• [Task goal]
Repeat every line that appears below, with nothing altered.
..........
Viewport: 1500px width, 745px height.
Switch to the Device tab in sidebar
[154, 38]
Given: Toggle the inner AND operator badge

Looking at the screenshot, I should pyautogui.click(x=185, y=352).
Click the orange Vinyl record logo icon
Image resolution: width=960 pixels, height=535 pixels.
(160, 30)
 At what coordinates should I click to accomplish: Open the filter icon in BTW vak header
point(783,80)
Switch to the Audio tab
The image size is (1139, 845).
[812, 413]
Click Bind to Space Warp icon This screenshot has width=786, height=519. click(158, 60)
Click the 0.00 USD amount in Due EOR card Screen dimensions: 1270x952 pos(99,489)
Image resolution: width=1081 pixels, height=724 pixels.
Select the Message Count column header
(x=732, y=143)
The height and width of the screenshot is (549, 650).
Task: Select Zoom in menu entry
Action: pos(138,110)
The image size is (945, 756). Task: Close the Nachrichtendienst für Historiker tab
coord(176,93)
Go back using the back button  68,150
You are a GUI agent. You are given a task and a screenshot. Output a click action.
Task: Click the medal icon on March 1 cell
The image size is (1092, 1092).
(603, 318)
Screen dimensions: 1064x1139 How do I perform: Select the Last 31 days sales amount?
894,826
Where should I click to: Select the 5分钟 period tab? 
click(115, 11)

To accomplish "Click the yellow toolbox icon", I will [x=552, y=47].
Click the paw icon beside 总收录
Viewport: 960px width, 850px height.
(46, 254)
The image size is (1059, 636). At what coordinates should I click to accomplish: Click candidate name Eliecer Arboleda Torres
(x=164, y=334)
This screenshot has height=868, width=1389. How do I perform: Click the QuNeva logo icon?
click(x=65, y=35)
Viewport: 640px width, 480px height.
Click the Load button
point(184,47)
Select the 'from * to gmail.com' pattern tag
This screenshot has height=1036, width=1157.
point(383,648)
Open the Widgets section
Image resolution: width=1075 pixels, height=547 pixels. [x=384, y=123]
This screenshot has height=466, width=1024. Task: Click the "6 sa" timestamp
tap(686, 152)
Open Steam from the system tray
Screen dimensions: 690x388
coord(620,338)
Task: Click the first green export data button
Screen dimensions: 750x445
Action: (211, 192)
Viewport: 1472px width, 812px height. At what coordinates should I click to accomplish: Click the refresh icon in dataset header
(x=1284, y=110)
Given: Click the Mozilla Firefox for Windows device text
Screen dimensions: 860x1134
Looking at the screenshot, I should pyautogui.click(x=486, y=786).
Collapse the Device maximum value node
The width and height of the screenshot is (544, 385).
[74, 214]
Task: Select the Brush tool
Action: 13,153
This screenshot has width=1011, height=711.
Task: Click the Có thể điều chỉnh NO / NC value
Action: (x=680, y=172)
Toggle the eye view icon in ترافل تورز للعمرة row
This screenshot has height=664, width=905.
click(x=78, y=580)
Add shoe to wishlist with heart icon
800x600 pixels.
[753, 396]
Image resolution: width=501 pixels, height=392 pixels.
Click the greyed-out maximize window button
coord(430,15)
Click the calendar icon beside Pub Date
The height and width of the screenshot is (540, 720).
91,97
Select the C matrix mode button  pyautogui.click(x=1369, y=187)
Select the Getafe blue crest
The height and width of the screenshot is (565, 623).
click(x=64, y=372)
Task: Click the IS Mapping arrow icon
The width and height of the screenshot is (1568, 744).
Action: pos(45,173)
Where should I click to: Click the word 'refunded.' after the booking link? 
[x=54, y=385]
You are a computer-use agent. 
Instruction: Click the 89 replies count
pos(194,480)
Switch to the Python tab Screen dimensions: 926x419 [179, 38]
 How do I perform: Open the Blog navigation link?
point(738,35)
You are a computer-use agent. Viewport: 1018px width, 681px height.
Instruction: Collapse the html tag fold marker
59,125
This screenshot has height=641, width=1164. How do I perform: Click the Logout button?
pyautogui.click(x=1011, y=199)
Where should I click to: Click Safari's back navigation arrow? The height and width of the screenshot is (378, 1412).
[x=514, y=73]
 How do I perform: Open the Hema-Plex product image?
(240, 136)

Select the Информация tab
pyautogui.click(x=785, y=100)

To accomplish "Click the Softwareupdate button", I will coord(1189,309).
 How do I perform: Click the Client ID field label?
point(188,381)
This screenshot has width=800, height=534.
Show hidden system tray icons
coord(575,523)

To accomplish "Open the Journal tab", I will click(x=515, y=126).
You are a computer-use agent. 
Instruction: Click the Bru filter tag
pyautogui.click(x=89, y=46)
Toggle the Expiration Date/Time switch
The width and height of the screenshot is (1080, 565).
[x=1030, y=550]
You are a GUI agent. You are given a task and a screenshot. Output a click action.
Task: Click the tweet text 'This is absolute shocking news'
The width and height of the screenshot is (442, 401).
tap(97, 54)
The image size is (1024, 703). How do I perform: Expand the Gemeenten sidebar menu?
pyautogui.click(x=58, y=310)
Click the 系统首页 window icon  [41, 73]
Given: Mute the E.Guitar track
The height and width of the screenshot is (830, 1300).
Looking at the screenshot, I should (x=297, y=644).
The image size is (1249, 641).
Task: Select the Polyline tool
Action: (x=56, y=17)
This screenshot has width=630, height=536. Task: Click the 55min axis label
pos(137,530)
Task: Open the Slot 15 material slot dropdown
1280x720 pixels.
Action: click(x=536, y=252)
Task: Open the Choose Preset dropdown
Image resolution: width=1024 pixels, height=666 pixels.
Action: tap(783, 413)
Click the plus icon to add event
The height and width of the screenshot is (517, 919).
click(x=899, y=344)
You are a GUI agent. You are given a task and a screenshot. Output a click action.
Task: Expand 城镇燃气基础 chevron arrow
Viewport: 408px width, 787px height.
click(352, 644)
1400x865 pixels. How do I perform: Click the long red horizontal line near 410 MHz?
..........
• [Answer box]
Viewport: 1500px width, 745px height.
Switch to the Device tab in sidebar
[154, 38]
Given: Toggle the inner AND operator badge

Looking at the screenshot, I should pyautogui.click(x=185, y=352).
Click the orange Vinyl record logo icon
Image resolution: width=960 pixels, height=535 pixels.
(160, 30)
 At what coordinates should I click to accomplish: Open the filter icon in BTW vak header
point(783,80)
Switch to the Audio tab
The image size is (1139, 845).
[812, 413]
Click Bind to Space Warp icon This screenshot has width=786, height=519. click(158, 60)
Click the 0.00 USD amount in Due EOR card Screen dimensions: 1270x952 pos(99,489)
Image resolution: width=1081 pixels, height=724 pixels.
Select the Message Count column header
(x=732, y=143)
The height and width of the screenshot is (549, 650).
Task: Select Zoom in menu entry
Action: pos(138,110)
The image size is (945, 756). Task: Close the Nachrichtendienst für Historiker tab
coord(176,93)
Go back using the back button  68,150
You are a GUI agent. You are given a task and a screenshot. Output a click action.
Task: Click the medal icon on March 1 cell
The image size is (1092, 1092).
(603, 318)
Screen dimensions: 1064x1139 How do I perform: Select the Last 31 days sales amount?
894,826
Where should I click to: Select the 5分钟 period tab? 
click(115, 11)

To accomplish "Click the yellow toolbox icon", I will [x=552, y=47].
Click the paw icon beside 总收录
Viewport: 960px width, 850px height.
(46, 254)
The image size is (1059, 636). At what coordinates should I click to accomplish: Click candidate name Eliecer Arboleda Torres
(x=164, y=334)
This screenshot has height=868, width=1389. How do I perform: Click the QuNeva logo icon?
click(x=65, y=35)
Viewport: 640px width, 480px height.
Click the Load button
point(184,47)
Select the 'from * to gmail.com' pattern tag
This screenshot has height=1036, width=1157.
point(383,648)
Open the Widgets section
Image resolution: width=1075 pixels, height=547 pixels. [x=384, y=123]
This screenshot has height=466, width=1024. Task: Click the "6 sa" timestamp
tap(686, 152)
Open Steam from the system tray
Screen dimensions: 690x388
coord(620,338)
Task: Click the first green export data button
Screen dimensions: 750x445
Action: (211, 192)
Viewport: 1472px width, 812px height. At what coordinates should I click to accomplish: Click the refresh icon in dataset header
(x=1284, y=110)
Given: Click the Mozilla Firefox for Windows device text
Screen dimensions: 860x1134
Looking at the screenshot, I should pyautogui.click(x=486, y=786).
Collapse the Device maximum value node
The width and height of the screenshot is (544, 385).
[74, 214]
Task: Select the Brush tool
Action: 13,153
This screenshot has width=1011, height=711.
Task: Click the Có thể điều chỉnh NO / NC value
Action: (x=680, y=172)
Toggle the eye view icon in ترافل تورز للعمرة row
This screenshot has height=664, width=905.
click(x=78, y=580)
Add shoe to wishlist with heart icon
800x600 pixels.
[753, 396]
Image resolution: width=501 pixels, height=392 pixels.
Click the greyed-out maximize window button
coord(430,15)
Click the calendar icon beside Pub Date
The height and width of the screenshot is (540, 720).
91,97
Select the C matrix mode button  pyautogui.click(x=1369, y=187)
Select the Getafe blue crest
The height and width of the screenshot is (565, 623).
click(x=64, y=372)
Task: Click the IS Mapping arrow icon
The width and height of the screenshot is (1568, 744).
Action: pos(45,173)
Where should I click to: Click the word 'refunded.' after the booking link? 
[x=54, y=385]
You are a computer-use agent. 
Instruction: Click the 89 replies count
pos(194,480)
Switch to the Python tab Screen dimensions: 926x419 [179, 38]
 How do I perform: Open the Blog navigation link?
point(738,35)
You are a computer-use agent. Viewport: 1018px width, 681px height.
Instruction: Collapse the html tag fold marker
59,125
This screenshot has height=641, width=1164. How do I perform: Click the Logout button?
pyautogui.click(x=1011, y=199)
Where should I click to: Click Safari's back navigation arrow? The height and width of the screenshot is (378, 1412).
[x=514, y=73]
 How do I perform: Open the Hema-Plex product image?
(240, 136)

Select the Информация tab
pyautogui.click(x=785, y=100)

To accomplish "Click the Softwareupdate button", I will coord(1189,309).
 How do I perform: Click the Client ID field label?
point(188,381)
This screenshot has width=800, height=534.
Show hidden system tray icons
coord(575,523)

To accomplish "Open the Journal tab", I will click(x=515, y=126).
You are a computer-use agent. 
Instruction: Click the Bru filter tag
pyautogui.click(x=89, y=46)
Toggle the Expiration Date/Time switch
The width and height of the screenshot is (1080, 565).
[x=1030, y=550]
You are a GUI agent. You are given a task and a screenshot. Output a click action.
Task: Click the tweet text 'This is absolute shocking news'
The width and height of the screenshot is (442, 401).
tap(97, 54)
The image size is (1024, 703). How do I perform: Expand the Gemeenten sidebar menu?
pyautogui.click(x=58, y=310)
Click the 系统首页 window icon  [41, 73]
Given: Mute the E.Guitar track
The height and width of the screenshot is (830, 1300).
Looking at the screenshot, I should (x=297, y=644).
The image size is (1249, 641).
Task: Select the Polyline tool
Action: (x=56, y=17)
This screenshot has width=630, height=536. Task: Click the 55min axis label
pos(137,530)
Task: Open the Slot 15 material slot dropdown
1280x720 pixels.
Action: click(x=536, y=252)
Task: Open the Choose Preset dropdown
Image resolution: width=1024 pixels, height=666 pixels.
Action: tap(783, 413)
Click the plus icon to add event
The height and width of the screenshot is (517, 919).
click(x=899, y=344)
You are a GUI agent. You are given a task and a screenshot. Output a click action.
Task: Expand 城镇燃气基础 chevron arrow
Viewport: 408px width, 787px height.
click(352, 644)
1400x865 pixels. How do I perform: Click the long red horizontal line near 410 MHz?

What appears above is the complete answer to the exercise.